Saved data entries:
= = = = = = =
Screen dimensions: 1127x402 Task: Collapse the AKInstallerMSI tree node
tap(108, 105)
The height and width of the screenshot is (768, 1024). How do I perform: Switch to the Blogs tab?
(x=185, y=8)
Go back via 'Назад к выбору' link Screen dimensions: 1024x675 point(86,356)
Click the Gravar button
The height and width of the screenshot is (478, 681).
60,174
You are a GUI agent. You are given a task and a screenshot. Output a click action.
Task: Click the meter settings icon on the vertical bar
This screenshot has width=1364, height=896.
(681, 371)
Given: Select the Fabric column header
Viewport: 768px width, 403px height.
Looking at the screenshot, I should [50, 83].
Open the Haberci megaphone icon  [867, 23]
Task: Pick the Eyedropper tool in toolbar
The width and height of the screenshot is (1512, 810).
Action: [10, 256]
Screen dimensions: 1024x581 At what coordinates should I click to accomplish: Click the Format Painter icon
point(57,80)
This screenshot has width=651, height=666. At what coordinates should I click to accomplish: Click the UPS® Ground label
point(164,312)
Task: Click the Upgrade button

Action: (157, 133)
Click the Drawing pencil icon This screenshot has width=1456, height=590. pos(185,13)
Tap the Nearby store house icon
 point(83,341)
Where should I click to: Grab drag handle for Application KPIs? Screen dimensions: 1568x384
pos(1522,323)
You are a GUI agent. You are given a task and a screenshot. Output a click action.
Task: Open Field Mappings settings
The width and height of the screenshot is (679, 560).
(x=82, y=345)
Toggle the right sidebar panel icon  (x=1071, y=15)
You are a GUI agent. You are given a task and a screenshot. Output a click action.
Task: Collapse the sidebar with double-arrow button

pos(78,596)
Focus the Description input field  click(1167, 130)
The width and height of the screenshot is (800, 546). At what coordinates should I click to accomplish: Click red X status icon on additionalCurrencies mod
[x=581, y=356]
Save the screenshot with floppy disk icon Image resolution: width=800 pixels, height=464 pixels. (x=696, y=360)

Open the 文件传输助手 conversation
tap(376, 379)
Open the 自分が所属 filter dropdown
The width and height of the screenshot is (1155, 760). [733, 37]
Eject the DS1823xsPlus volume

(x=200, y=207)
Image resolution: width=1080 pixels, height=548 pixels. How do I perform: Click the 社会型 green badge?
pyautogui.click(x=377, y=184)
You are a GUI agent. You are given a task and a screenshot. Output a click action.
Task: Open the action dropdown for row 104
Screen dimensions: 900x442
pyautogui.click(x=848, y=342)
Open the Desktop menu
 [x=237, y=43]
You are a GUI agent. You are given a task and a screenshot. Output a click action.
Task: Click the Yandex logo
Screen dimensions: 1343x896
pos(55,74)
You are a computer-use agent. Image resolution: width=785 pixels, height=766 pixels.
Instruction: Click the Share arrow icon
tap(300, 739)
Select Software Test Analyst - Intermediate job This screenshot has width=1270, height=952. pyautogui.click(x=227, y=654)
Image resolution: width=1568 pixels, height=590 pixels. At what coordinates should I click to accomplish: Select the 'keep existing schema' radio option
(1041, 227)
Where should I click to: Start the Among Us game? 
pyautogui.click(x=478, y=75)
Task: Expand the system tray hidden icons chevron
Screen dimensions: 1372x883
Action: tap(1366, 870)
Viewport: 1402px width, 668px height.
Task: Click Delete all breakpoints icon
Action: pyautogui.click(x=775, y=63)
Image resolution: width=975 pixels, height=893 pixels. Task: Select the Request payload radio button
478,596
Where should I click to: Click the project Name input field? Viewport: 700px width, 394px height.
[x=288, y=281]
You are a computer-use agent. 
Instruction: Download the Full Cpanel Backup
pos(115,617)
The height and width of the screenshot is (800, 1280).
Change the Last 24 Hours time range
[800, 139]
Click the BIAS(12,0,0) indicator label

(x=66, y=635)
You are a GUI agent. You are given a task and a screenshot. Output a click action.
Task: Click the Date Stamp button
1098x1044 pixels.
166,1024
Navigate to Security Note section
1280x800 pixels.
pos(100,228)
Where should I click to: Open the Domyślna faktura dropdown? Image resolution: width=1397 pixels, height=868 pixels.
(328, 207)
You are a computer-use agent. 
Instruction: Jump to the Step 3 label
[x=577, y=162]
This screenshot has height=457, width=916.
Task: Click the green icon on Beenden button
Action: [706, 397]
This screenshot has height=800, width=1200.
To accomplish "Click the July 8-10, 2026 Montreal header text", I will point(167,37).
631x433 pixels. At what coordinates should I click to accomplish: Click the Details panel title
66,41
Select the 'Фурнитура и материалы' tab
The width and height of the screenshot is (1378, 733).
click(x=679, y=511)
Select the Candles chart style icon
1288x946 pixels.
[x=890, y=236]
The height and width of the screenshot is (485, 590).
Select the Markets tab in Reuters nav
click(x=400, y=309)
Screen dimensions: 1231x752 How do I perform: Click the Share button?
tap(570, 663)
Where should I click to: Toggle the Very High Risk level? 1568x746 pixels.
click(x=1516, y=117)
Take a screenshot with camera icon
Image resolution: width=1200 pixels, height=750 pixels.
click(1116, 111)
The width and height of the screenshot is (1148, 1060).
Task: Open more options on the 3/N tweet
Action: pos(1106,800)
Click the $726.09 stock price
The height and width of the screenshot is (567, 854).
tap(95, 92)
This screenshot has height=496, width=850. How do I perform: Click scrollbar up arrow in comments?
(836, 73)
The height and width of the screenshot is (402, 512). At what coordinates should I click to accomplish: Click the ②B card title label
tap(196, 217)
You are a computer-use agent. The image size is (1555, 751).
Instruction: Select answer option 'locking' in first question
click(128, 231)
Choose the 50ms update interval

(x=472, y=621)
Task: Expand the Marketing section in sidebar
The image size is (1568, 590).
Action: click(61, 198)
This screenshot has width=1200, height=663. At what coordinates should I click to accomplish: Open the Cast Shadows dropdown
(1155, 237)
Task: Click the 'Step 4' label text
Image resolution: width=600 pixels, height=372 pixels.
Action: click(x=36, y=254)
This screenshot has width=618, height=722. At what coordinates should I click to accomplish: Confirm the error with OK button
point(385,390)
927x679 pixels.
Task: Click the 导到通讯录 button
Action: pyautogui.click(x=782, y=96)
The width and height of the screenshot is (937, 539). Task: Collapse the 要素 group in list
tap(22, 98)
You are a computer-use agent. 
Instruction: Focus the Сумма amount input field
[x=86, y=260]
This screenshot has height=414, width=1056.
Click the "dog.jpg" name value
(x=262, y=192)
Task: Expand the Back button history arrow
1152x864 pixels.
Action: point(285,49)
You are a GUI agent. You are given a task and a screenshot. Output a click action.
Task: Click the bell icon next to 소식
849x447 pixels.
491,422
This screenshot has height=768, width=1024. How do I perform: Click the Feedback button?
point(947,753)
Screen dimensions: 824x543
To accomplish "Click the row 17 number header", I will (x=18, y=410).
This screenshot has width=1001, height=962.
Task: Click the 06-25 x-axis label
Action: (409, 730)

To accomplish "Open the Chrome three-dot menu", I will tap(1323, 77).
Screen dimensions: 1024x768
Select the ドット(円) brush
= = = = = = =
About this task:
Write the records out once more. Each line must match.

Task result:
Screen dimensions: 1127x402 Task: Collapse the AKInstallerMSI tree node
tap(108, 105)
The height and width of the screenshot is (768, 1024). How do I perform: Switch to the Blogs tab?
(x=185, y=8)
Go back via 'Назад к выбору' link Screen dimensions: 1024x675 point(86,356)
Click the Gravar button
The height and width of the screenshot is (478, 681).
60,174
You are a GUI agent. You are given a task and a screenshot. Output a click action.
Task: Click the meter settings icon on the vertical bar
This screenshot has width=1364, height=896.
(681, 371)
Given: Select the Fabric column header
Viewport: 768px width, 403px height.
Looking at the screenshot, I should [50, 83].
Open the Haberci megaphone icon  [867, 23]
Task: Pick the Eyedropper tool in toolbar
The width and height of the screenshot is (1512, 810).
Action: [10, 256]
Screen dimensions: 1024x581 At what coordinates should I click to accomplish: Click the Format Painter icon
point(57,80)
This screenshot has width=651, height=666. At what coordinates should I click to accomplish: Click the UPS® Ground label
point(164,312)
Task: Click the Upgrade button

Action: (157, 133)
Click the Drawing pencil icon This screenshot has width=1456, height=590. pos(185,13)
Tap the Nearby store house icon
 point(83,341)
Where should I click to: Grab drag handle for Application KPIs? Screen dimensions: 1568x384
pos(1522,323)
You are a GUI agent. You are given a task and a screenshot. Output a click action.
Task: Open Field Mappings settings
The width and height of the screenshot is (679, 560).
(x=82, y=345)
Toggle the right sidebar panel icon  (x=1071, y=15)
You are a GUI agent. You are given a task and a screenshot. Output a click action.
Task: Collapse the sidebar with double-arrow button

pos(78,596)
Focus the Description input field  click(1167, 130)
The width and height of the screenshot is (800, 546). At what coordinates should I click to accomplish: Click red X status icon on additionalCurrencies mod
[x=581, y=356]
Save the screenshot with floppy disk icon Image resolution: width=800 pixels, height=464 pixels. (x=696, y=360)

Open the 文件传输助手 conversation
tap(376, 379)
Open the 自分が所属 filter dropdown
The width and height of the screenshot is (1155, 760). [733, 37]
Eject the DS1823xsPlus volume

(x=200, y=207)
Image resolution: width=1080 pixels, height=548 pixels. How do I perform: Click the 社会型 green badge?
pyautogui.click(x=377, y=184)
You are a GUI agent. You are given a task and a screenshot. Output a click action.
Task: Open the action dropdown for row 104
Screen dimensions: 900x442
pyautogui.click(x=848, y=342)
Open the Desktop menu
 [x=237, y=43]
You are a GUI agent. You are given a task and a screenshot. Output a click action.
Task: Click the Yandex logo
Screen dimensions: 1343x896
pos(55,74)
You are a computer-use agent. Image resolution: width=785 pixels, height=766 pixels.
Instruction: Click the Share arrow icon
tap(300, 739)
Select Software Test Analyst - Intermediate job This screenshot has width=1270, height=952. pyautogui.click(x=227, y=654)
Image resolution: width=1568 pixels, height=590 pixels. At what coordinates should I click to accomplish: Select the 'keep existing schema' radio option
(1041, 227)
Where should I click to: Start the Among Us game? 
pyautogui.click(x=478, y=75)
Task: Expand the system tray hidden icons chevron
Screen dimensions: 1372x883
Action: tap(1366, 870)
Viewport: 1402px width, 668px height.
Task: Click Delete all breakpoints icon
Action: pyautogui.click(x=775, y=63)
Image resolution: width=975 pixels, height=893 pixels. Task: Select the Request payload radio button
478,596
Where should I click to: Click the project Name input field? Viewport: 700px width, 394px height.
[x=288, y=281]
You are a computer-use agent. 
Instruction: Download the Full Cpanel Backup
pos(115,617)
The height and width of the screenshot is (800, 1280).
Change the Last 24 Hours time range
[800, 139]
Click the BIAS(12,0,0) indicator label

(x=66, y=635)
You are a GUI agent. You are given a task and a screenshot. Output a click action.
Task: Click the Date Stamp button
1098x1044 pixels.
166,1024
Navigate to Security Note section
1280x800 pixels.
pos(100,228)
Where should I click to: Open the Domyślna faktura dropdown? Image resolution: width=1397 pixels, height=868 pixels.
(328, 207)
You are a computer-use agent. 
Instruction: Jump to the Step 3 label
[x=577, y=162]
This screenshot has height=457, width=916.
Task: Click the green icon on Beenden button
Action: [706, 397]
This screenshot has height=800, width=1200.
To accomplish "Click the July 8-10, 2026 Montreal header text", I will point(167,37).
631x433 pixels. At what coordinates should I click to accomplish: Click the Details panel title
66,41
Select the 'Фурнитура и материалы' tab
The width and height of the screenshot is (1378, 733).
click(x=679, y=511)
Select the Candles chart style icon
1288x946 pixels.
[x=890, y=236]
The height and width of the screenshot is (485, 590).
Select the Markets tab in Reuters nav
click(x=400, y=309)
Screen dimensions: 1231x752 How do I perform: Click the Share button?
tap(570, 663)
Where should I click to: Toggle the Very High Risk level? 1568x746 pixels.
click(x=1516, y=117)
Take a screenshot with camera icon
Image resolution: width=1200 pixels, height=750 pixels.
click(1116, 111)
The width and height of the screenshot is (1148, 1060).
Task: Open more options on the 3/N tweet
Action: pos(1106,800)
Click the $726.09 stock price
The height and width of the screenshot is (567, 854).
tap(95, 92)
This screenshot has height=496, width=850. How do I perform: Click scrollbar up arrow in comments?
(836, 73)
The height and width of the screenshot is (402, 512). At what coordinates should I click to accomplish: Click the ②B card title label
tap(196, 217)
You are a computer-use agent. The image size is (1555, 751).
Instruction: Select answer option 'locking' in first question
click(128, 231)
Choose the 50ms update interval

(x=472, y=621)
Task: Expand the Marketing section in sidebar
The image size is (1568, 590).
Action: click(61, 198)
This screenshot has width=1200, height=663. At what coordinates should I click to accomplish: Open the Cast Shadows dropdown
(1155, 237)
Task: Click the 'Step 4' label text
Image resolution: width=600 pixels, height=372 pixels.
Action: click(x=36, y=254)
This screenshot has width=618, height=722. At what coordinates should I click to accomplish: Confirm the error with OK button
point(385,390)
927x679 pixels.
Task: Click the 导到通讯录 button
Action: pyautogui.click(x=782, y=96)
The width and height of the screenshot is (937, 539). Task: Collapse the 要素 group in list
tap(22, 98)
You are a computer-use agent. 
Instruction: Focus the Сумма amount input field
[x=86, y=260]
This screenshot has height=414, width=1056.
Click the "dog.jpg" name value
(x=262, y=192)
Task: Expand the Back button history arrow
1152x864 pixels.
Action: point(285,49)
You are a GUI agent. You are given a task and a screenshot. Output a click action.
Task: Click the bell icon next to 소식
849x447 pixels.
491,422
This screenshot has height=768, width=1024. How do I perform: Click the Feedback button?
point(947,753)
Screen dimensions: 824x543
To accomplish "Click the row 17 number header", I will (x=18, y=410).
This screenshot has width=1001, height=962.
Task: Click the 06-25 x-axis label
Action: (409, 730)

To accomplish "Open the Chrome three-dot menu", I will tap(1323, 77).
Screen dimensions: 1024x768
Select the ドット(円) brush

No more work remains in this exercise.